La mobilitazione ha visto l'adesione di lavoratori delle più grandi catene di fast food che hanno sedi e ristoranti in giro per il mondo, dalla famosissima McDonald's a Burger King a KFC. Oltre 400 sindacati sparsi per il globo (compresa la Filcams, categoria della Cgil) e negli Stati Uniti 150 città coinvolte: i numeri di questa protesta sono tutt'altro che irrilevanti e costituiscono la premessa di un qualcosa di importante.

Le rivendicazioni, che cambiano nel dettaglio da paese a paese, a seconda di quella che è la legislazione, puntano a migliorare le condizioni di lavoro di coloro che solitamente sono visti solo come pezzi di manodopera interscambiabili e da spremere fino all'osso. Negli Stati Uniti, paese nel quale la campagna ha avuto inizio e vede la partecipazione più massiccia, i lavoratori richiedono di vedere aumentato il proprio salario minimo ed avere il diritto di aderire alle Unions, ai sindacati.

Dopo l'inizio della mobilitazione, risalente al 2012, Obama ha provato di farsi promotore di un cambiamento proponendo una legge che prevedeva l'aumento del salario minimo da 7,75 $ orari a 10,10 $ (nonostante le richieste dei lavoratori dei fast food parlino di 15$ all'ora). A tirare il colpo gobbo che ha fermato l'iter di approvazione è stato il Senato che, nonostante la composizione a maggioranza democratica, due settimane fa ha bocciato la proposta di legge.

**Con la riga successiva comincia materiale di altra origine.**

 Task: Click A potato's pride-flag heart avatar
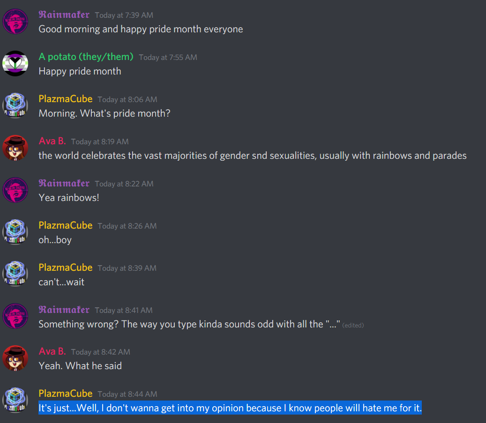click(x=15, y=64)
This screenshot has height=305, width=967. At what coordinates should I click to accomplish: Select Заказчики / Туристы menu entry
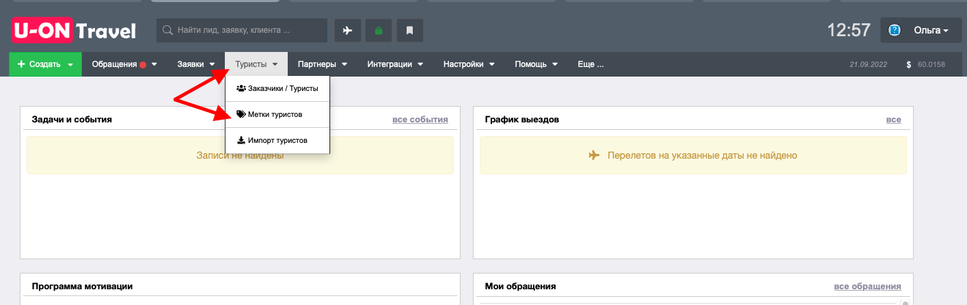(x=277, y=88)
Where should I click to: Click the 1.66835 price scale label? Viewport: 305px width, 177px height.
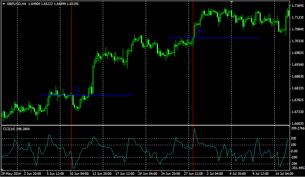[x=298, y=123]
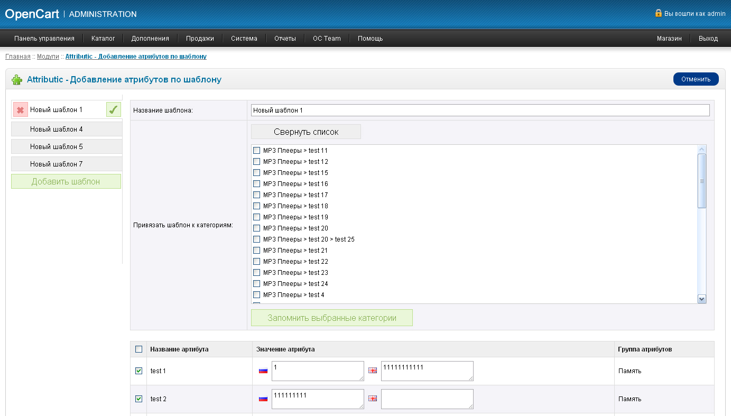Click the Добавить шаблон button
This screenshot has width=731, height=416.
66,181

Il fatto che proprio dagli Stati Uniti sia partito l'input per questa rivendicazione a livello globale fa sperare, come già detto, in qualcosa che potrebbe avere dei risvolti importanti: dopo le mobilitazioni di Occupy, in uno dei paesi più ostici, per cultura e per tradizione, all'organizzazione e alla difesa dei diritti dei lavoratori, il fatto che proprio qui uno dei due pilastri della rivendicazione sia costituita dalla richiesta di poter aderire ai sindacati è un elemento di fondamentale importanza. Coloro che fino ad oggi hanno occupato gli scalini più bassi del “nuovo proletariato”, passando le giornate a friggere per pochi dollari l'ora, con timore di perdere il lavoro senza giustificazione, cominciano a capire che solo l'unione fa la forza. Soprattutto negli Stati Uniti.

Immagine tratta da: www.thelibertypaper.org

Ultima modifica il Giovedì, 15 Maggio 2014 16:15
Diletta Gasparo

"E ci spezziamo ancora le ossa per amore
un amore disperato per tutta questa farsa
insieme nel paese che sembra una scarpa"

Cit.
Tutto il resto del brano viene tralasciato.